TASK STATEMENT: Can the data below be set down again exactly, line for line?

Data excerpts
*** Block opens ***
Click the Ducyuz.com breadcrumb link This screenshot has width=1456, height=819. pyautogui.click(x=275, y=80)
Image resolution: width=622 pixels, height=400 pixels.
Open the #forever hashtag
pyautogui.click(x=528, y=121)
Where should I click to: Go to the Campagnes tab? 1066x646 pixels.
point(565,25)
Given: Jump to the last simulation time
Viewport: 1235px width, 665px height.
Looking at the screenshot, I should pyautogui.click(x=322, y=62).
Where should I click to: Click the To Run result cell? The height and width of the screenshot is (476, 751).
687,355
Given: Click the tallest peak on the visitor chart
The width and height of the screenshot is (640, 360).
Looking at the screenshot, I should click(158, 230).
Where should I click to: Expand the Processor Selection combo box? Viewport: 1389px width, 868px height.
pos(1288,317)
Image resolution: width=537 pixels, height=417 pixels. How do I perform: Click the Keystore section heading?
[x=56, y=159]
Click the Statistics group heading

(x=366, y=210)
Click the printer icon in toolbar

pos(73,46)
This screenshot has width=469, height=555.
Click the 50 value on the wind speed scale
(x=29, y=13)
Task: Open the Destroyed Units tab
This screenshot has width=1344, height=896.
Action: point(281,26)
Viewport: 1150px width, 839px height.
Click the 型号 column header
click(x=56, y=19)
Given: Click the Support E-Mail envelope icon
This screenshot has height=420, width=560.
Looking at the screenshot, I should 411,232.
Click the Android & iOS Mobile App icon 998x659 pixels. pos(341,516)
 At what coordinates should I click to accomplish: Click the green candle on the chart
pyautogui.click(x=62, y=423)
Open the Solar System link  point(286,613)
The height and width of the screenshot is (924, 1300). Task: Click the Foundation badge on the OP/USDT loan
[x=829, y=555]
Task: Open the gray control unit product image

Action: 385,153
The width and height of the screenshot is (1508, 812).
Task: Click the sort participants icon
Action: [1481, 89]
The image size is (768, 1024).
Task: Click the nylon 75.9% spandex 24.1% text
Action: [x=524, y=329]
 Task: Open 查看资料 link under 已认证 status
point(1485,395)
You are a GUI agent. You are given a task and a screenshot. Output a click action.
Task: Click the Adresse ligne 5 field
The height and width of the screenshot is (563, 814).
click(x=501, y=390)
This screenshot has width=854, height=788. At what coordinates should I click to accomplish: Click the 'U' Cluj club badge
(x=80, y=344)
*** Block closes ***
EXPECTED OUTPUT:
Click the Ducyuz.com breadcrumb link This screenshot has width=1456, height=819. pyautogui.click(x=275, y=80)
Image resolution: width=622 pixels, height=400 pixels.
Open the #forever hashtag
pyautogui.click(x=528, y=121)
Where should I click to: Go to the Campagnes tab? 1066x646 pixels.
point(565,25)
Given: Jump to the last simulation time
Viewport: 1235px width, 665px height.
Looking at the screenshot, I should pyautogui.click(x=322, y=62).
Where should I click to: Click the To Run result cell? The height and width of the screenshot is (476, 751).
687,355
Given: Click the tallest peak on the visitor chart
The width and height of the screenshot is (640, 360).
Looking at the screenshot, I should click(158, 230).
Where should I click to: Expand the Processor Selection combo box? Viewport: 1389px width, 868px height.
pos(1288,317)
Image resolution: width=537 pixels, height=417 pixels. How do I perform: Click the Keystore section heading?
[x=56, y=159]
Click the Statistics group heading

(x=366, y=210)
Click the printer icon in toolbar

pos(73,46)
This screenshot has width=469, height=555.
Click the 50 value on the wind speed scale
(x=29, y=13)
Task: Open the Destroyed Units tab
This screenshot has width=1344, height=896.
Action: point(281,26)
Viewport: 1150px width, 839px height.
Click the 型号 column header
click(x=56, y=19)
Given: Click the Support E-Mail envelope icon
This screenshot has height=420, width=560.
Looking at the screenshot, I should 411,232.
Click the Android & iOS Mobile App icon 998x659 pixels. pos(341,516)
 At what coordinates should I click to accomplish: Click the green candle on the chart
pyautogui.click(x=62, y=423)
Open the Solar System link  point(286,613)
The height and width of the screenshot is (924, 1300). Task: Click the Foundation badge on the OP/USDT loan
[x=829, y=555]
Task: Open the gray control unit product image

Action: 385,153
The width and height of the screenshot is (1508, 812).
Task: Click the sort participants icon
Action: [1481, 89]
The image size is (768, 1024).
Task: Click the nylon 75.9% spandex 24.1% text
Action: [x=524, y=329]
 Task: Open 查看资料 link under 已认证 status
point(1485,395)
You are a GUI agent. You are given a task and a screenshot. Output a click action.
Task: Click the Adresse ligne 5 field
The height and width of the screenshot is (563, 814).
click(x=501, y=390)
This screenshot has width=854, height=788. At what coordinates should I click to accomplish: Click the 'U' Cluj club badge
(x=80, y=344)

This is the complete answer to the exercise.